Stored records:

________

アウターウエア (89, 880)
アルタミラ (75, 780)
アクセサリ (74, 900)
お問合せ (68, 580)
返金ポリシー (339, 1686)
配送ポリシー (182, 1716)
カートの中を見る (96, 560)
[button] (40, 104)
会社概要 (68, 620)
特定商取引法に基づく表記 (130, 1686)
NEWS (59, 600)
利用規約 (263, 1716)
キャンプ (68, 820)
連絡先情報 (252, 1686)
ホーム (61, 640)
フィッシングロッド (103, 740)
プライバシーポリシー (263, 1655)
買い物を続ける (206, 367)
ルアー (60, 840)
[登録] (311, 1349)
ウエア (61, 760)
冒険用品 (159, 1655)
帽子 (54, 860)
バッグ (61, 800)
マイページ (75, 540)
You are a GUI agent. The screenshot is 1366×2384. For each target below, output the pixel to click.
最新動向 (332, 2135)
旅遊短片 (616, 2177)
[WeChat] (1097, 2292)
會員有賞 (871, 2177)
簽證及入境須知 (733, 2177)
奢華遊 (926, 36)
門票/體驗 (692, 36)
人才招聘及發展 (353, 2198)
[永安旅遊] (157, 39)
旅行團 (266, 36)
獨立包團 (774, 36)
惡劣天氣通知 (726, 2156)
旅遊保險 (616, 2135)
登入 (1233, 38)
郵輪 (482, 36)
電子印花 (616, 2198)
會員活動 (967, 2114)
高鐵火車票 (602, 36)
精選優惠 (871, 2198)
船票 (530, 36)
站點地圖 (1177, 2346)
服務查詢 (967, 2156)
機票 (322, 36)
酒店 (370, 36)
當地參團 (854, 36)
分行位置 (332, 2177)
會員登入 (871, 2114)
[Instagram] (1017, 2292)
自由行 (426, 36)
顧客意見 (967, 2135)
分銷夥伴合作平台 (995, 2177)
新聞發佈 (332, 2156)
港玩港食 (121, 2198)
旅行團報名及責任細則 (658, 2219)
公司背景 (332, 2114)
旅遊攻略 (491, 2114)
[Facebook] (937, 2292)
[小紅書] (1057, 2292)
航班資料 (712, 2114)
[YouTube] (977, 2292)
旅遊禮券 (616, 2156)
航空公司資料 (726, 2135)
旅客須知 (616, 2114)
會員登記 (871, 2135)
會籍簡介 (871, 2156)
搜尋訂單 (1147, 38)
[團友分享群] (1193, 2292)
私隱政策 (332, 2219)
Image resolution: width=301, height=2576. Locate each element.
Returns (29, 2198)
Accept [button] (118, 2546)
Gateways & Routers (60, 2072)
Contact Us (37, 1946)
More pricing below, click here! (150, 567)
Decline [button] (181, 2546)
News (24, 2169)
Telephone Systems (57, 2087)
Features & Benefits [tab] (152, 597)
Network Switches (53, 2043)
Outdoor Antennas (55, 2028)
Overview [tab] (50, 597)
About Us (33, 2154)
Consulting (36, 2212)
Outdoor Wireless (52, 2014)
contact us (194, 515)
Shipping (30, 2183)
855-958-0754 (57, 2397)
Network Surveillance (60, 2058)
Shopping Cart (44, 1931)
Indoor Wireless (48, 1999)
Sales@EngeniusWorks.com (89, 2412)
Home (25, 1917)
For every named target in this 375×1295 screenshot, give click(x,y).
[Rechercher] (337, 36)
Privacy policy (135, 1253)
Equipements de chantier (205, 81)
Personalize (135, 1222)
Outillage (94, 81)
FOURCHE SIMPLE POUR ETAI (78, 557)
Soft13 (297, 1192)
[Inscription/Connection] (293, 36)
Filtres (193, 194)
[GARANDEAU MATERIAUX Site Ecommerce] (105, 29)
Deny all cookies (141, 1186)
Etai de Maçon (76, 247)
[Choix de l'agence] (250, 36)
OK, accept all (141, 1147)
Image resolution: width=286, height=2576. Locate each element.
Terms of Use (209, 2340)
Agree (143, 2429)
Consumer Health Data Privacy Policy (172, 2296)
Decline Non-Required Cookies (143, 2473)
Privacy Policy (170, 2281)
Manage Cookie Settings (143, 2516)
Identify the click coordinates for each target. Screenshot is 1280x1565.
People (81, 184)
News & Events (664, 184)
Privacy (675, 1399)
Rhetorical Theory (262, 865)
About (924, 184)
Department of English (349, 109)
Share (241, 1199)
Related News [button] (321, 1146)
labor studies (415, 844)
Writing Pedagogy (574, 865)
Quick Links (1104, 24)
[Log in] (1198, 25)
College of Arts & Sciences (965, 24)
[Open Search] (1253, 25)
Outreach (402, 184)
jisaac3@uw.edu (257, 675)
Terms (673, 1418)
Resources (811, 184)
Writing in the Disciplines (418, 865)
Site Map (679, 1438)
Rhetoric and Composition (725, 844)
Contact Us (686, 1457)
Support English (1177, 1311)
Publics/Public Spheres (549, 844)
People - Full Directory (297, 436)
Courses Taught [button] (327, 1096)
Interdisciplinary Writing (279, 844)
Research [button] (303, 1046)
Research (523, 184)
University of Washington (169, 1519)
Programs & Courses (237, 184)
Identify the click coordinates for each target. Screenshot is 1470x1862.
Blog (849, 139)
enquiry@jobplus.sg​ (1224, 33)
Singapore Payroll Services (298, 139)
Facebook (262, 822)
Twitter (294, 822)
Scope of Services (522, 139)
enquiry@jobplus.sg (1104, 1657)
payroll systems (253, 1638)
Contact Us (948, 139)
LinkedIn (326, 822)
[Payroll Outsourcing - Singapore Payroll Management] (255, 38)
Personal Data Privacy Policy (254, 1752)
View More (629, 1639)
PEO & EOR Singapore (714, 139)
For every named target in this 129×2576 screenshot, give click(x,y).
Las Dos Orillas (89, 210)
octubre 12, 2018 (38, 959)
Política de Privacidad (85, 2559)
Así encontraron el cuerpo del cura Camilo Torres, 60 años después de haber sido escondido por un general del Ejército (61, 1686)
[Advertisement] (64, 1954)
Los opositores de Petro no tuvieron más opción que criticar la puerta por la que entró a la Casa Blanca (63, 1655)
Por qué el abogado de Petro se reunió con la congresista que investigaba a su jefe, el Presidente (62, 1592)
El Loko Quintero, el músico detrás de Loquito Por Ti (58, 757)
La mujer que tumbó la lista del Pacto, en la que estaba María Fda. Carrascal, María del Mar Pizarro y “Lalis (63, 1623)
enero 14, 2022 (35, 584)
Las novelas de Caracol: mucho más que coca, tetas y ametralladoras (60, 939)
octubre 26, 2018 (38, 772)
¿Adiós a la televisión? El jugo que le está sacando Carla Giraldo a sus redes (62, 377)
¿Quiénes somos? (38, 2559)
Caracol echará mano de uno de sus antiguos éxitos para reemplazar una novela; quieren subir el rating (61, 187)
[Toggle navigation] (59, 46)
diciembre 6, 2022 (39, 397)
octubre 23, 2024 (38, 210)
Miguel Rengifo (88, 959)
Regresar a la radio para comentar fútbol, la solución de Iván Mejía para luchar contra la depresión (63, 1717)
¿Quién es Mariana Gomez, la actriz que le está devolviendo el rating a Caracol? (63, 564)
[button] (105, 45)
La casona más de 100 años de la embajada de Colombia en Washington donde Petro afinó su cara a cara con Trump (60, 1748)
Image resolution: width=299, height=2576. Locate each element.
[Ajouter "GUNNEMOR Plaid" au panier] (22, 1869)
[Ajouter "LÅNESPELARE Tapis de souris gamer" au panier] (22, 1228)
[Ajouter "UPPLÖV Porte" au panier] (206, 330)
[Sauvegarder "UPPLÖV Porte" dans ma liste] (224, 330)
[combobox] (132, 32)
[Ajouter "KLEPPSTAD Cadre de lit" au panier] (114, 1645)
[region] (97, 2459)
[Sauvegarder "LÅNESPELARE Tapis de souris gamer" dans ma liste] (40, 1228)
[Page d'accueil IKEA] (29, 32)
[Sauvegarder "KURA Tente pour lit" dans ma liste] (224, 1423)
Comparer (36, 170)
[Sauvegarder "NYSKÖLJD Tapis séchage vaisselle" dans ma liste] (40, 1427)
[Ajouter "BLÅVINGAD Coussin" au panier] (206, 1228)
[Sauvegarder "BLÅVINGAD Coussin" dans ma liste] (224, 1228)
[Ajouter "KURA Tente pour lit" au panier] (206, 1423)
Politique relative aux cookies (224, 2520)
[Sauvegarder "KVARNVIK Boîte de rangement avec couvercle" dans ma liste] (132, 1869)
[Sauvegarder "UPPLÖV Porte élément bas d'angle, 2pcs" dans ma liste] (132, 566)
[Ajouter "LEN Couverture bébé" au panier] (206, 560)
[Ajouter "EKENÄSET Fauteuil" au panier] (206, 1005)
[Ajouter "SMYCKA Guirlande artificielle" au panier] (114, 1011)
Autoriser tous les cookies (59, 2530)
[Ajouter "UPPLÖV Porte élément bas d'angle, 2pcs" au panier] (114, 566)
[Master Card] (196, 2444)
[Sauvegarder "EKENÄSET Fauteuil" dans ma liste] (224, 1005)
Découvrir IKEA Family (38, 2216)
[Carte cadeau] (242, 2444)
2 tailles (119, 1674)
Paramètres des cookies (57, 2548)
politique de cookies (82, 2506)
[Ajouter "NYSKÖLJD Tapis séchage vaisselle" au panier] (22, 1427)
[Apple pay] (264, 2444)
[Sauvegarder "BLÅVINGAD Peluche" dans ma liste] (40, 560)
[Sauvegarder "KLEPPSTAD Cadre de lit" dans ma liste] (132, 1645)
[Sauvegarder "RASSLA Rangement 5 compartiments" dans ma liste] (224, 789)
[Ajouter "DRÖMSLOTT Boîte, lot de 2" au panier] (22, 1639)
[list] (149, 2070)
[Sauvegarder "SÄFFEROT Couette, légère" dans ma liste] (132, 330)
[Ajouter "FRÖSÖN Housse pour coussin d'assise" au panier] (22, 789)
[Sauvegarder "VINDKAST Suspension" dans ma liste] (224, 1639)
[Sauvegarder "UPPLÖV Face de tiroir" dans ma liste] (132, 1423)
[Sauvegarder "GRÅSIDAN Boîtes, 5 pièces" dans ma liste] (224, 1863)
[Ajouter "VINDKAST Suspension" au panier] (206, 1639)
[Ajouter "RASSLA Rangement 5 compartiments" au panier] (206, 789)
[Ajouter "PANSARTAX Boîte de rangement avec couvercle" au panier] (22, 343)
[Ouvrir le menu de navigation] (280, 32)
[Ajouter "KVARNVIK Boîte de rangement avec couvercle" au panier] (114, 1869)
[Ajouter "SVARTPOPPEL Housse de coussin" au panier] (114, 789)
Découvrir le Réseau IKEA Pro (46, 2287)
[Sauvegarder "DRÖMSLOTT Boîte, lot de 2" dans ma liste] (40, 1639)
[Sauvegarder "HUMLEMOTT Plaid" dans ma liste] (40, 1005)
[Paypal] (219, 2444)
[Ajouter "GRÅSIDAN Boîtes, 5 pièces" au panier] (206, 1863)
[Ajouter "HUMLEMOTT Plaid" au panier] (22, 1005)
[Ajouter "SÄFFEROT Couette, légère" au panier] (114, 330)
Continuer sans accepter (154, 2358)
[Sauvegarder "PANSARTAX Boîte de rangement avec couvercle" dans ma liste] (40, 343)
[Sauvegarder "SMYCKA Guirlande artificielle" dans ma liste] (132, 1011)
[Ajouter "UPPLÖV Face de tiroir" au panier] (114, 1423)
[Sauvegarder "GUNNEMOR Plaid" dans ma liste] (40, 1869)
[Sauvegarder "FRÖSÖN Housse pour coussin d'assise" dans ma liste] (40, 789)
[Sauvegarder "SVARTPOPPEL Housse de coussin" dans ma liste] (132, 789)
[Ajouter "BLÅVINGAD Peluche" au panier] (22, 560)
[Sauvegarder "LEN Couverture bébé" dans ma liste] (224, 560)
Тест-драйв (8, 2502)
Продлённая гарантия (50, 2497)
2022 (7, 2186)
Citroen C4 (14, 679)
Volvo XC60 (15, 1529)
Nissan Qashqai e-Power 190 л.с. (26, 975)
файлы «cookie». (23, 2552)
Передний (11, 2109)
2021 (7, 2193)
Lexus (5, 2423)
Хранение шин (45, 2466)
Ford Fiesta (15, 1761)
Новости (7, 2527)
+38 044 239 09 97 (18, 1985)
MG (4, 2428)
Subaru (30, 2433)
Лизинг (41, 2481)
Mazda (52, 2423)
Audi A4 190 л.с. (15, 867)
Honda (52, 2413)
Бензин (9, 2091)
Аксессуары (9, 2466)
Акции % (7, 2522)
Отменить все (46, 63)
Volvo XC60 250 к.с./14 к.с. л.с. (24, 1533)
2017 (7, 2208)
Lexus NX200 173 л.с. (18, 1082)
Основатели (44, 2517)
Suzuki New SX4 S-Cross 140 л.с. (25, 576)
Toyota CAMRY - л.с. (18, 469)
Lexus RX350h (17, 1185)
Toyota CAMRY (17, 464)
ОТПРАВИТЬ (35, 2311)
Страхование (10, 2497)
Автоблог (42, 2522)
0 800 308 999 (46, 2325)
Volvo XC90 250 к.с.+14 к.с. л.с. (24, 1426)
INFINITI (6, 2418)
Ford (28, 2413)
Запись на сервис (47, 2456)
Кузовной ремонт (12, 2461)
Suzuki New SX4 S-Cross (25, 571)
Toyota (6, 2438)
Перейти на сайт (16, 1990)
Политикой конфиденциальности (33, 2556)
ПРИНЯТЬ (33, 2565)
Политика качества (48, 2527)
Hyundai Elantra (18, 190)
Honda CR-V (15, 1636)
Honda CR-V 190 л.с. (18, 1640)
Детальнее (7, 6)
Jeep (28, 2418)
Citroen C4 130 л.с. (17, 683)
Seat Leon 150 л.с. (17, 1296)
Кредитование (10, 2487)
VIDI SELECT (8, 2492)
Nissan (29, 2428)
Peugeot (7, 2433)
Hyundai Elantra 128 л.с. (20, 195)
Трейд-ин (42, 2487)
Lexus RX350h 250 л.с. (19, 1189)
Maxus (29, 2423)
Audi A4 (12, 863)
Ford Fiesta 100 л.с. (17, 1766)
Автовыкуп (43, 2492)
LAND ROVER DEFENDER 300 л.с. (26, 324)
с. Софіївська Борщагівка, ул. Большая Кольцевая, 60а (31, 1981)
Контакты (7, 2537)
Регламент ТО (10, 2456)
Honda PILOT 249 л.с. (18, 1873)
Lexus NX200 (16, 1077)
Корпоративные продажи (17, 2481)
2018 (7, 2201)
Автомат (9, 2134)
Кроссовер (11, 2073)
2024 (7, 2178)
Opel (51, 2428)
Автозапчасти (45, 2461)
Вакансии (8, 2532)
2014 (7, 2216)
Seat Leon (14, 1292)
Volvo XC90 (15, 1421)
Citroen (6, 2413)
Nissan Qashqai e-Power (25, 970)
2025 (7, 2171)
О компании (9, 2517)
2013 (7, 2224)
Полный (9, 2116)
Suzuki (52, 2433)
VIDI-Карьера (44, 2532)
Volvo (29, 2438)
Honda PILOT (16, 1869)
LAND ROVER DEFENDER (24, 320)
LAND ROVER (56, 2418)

________

> [Your task]
The response must hold only the lines above from the line with "El Loko Quintero, el" through the line with "panier] (22, 1228)", each copied exactly, both ends kept.

> [Response]
El Loko Quintero, el músico detrás de Loquito Por Ti (58, 757)
La mujer que tumbó la lista del Pacto, en la que estaba María Fda. Carrascal, María del Mar Pizarro y “Lalis (63, 1623)
enero 14, 2022 (35, 584)
Las novelas de Caracol: mucho más que coca, tetas y ametralladoras (60, 939)
octubre 26, 2018 (38, 772)
¿Adiós a la televisión? El jugo que le está sacando Carla Giraldo a sus redes (62, 377)
¿Quiénes somos? (38, 2559)
Caracol echará mano de uno de sus antiguos éxitos para reemplazar una novela; quieren subir el rating (61, 187)
[Toggle navigation] (59, 46)
diciembre 6, 2022 (39, 397)
octubre 23, 2024 (38, 210)
Miguel Rengifo (88, 959)
Regresar a la radio para comentar fútbol, la solución de Iván Mejía para luchar contra la depresión (63, 1717)
¿Quién es Mariana Gomez, la actriz que le está devolviendo el rating a Caracol? (63, 564)
[button] (105, 45)
La casona más de 100 años de la embajada de Colombia en Washington donde Petro afinó su cara a cara con Trump (60, 1748)
Image resolution: width=299, height=2576. Locate each element.
[Ajouter "GUNNEMOR Plaid" au panier] (22, 1869)
[Ajouter "LÅNESPELARE Tapis de souris gamer" au panier] (22, 1228)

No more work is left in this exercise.